Tra le accorate segnalazioni che giungevano in quei giorni c’è la mail spedita il 7 marzo proprio da Locati, in cui lamenta «la costante sottostima del fabbisogno di Dpi di questa Azienda (...) che si trova al centro del focolaio tra i comuni di Alzano e Nembro (alla data odierna 165 pazienti coronavirus ricoverati nei 4 presidi)». La rimostranza del dg sorge dal confronto con i dati degli altri ambiti sanitari in cui la situazione non era così drammatica. Il 2 marzo, ad esempio, all’Ats di Bergamo sono state consegnate 5.400 mascherine chirurgiche, mentre a Brescia ne sono finite il doppio e così anche all’Ats della Brianza. Lo stesso giorno, alle 12,26, Gianluca Vecchi, direttore amministrativo di Asst Bergamo Est (non coinvolto nell’inchiesta), scrive ad Aria (l’azienda regionale che si occupa degli acquisti) per evidenziare che «oggi siamo senza caschi per C-Pap». Qualche ora più tardi Vecchi segnala alla direzione generale del Welfare lombardo che a fronte di «un bisogno giornaliero di almeno 400», «ad ora la nostra Azienda è completamente sprovvista di FFP2 e anche di occhiali».

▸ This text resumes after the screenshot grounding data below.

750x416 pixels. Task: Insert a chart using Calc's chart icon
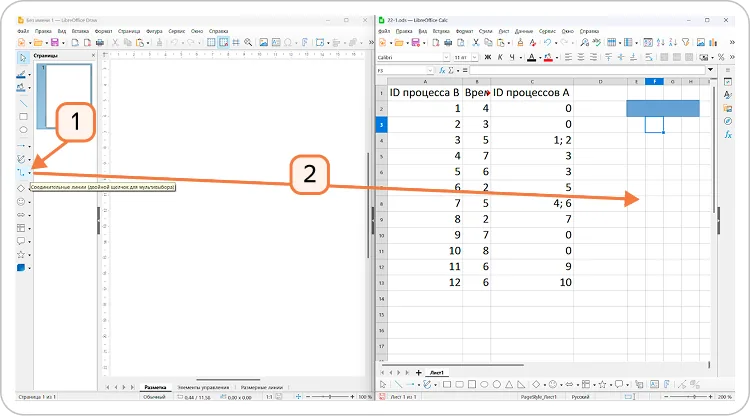pyautogui.click(x=713, y=43)
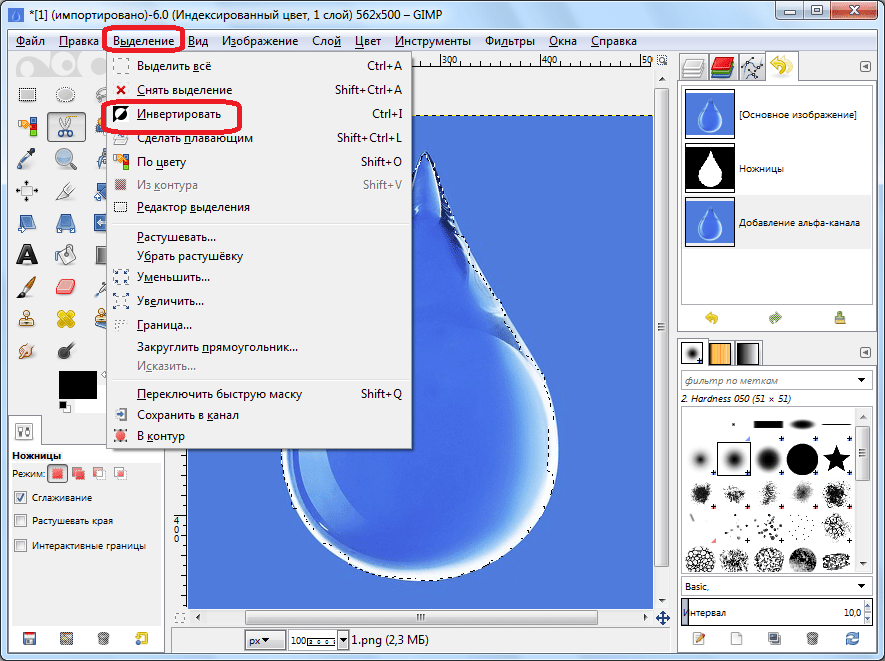Enable the Растушевать края checkbox
Image resolution: width=885 pixels, height=661 pixels.
pos(21,521)
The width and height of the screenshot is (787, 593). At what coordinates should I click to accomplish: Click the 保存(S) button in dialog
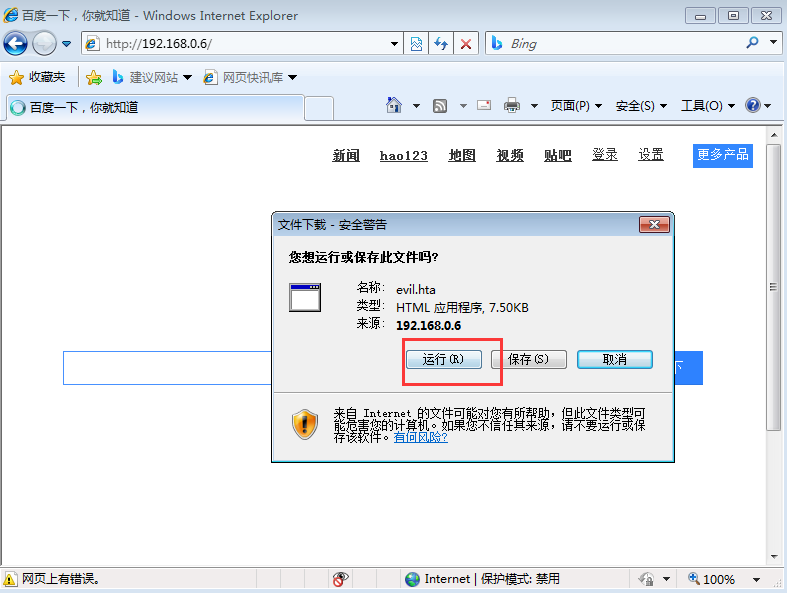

E pure con i tamponi non si era partiti bene. Il 21 febbraio, il giorno in cui a Codogno si scopre il primo contagiato d’Italia, Delia Bonzi, direttrice della farmacia dell’Asst Bergamo Est (non indagata), compila un file con cifre desolanti: in laboratorio all’ospedale capofila di Seriate ci sono 58 tamponi per virus respiratori, 60 mascherine FFP2 e 100 mascherine chirurgiche.In quello di Alzano ne hanno a disposizione tre, mentre in Medicina ce n’è solo uno. Il 23 febbraio a Gallera scrive l’assessore regionale al Territorio e Protezione Civile Pietro Foroni (non indagato): «Bisogna rafforzare capacità di tamponi». La risposta: «Li abbiamo ordinati, ma scarseggiano come puoi immaginare». Agli ospedali di Seriate e Alzano, su autorizzazione del direttore sanitario dell’Asst Roberto Cosentina (indagato), per proteggersi il personale ricorre alle mascherine antincendio. I morti aumentano ogni giorno ma al 6 marzo, nella lista dei destinatari di forniture, l’Asst Bergamo Est figura ancora tra gli ultimi. A Seriate vengono inviati 29 litri di soluzione idroalcolica. Nell’Asst Valle Olona o in quella dei Sette laghi, i litri recapitati sono 75. Il raffronto è impietoso: a ciascuna delle due aziende sociosanitarie varesine spettano 1.000 calzari (500 a Bergamo Est), 5.000 cuffie copricapo (1.500) e 235 mascherine Mask (90). Cominciano a scarseggiare pure i farmaci per intubati e Locati lo fa presente ad Aida Andreassi, funzionaria del Welfare (posizione archiviata, la sua). E a un certo punto scoppia un’altra emergenza, per la quale si mobilitano gli assessori regionali bergamaschi Claudia Terzi e Lara Magoni. Il 19 marzo la prima sollecita Gallera: «So che devi sentire la Magoni. Ti cercavamo per lo stesso motivo. Aggiungerei che mi dicono che non trovano più ossigeno dalle nostre parti. Non riescono a soccorrere la gente perché non ci sono le bombole».

Le mascherine risultano introvabili anche fuori dagli ospedali, con operazioni di speculazione che indignano il sindaco di Bergamo Gori. «Come possiamo obbligare i cittadini a usarle? Ho saputo di farmacie che le vendono a 9 euro l’una», è il messaggio whataspp che il 5 aprile indirizza ad Andreassi.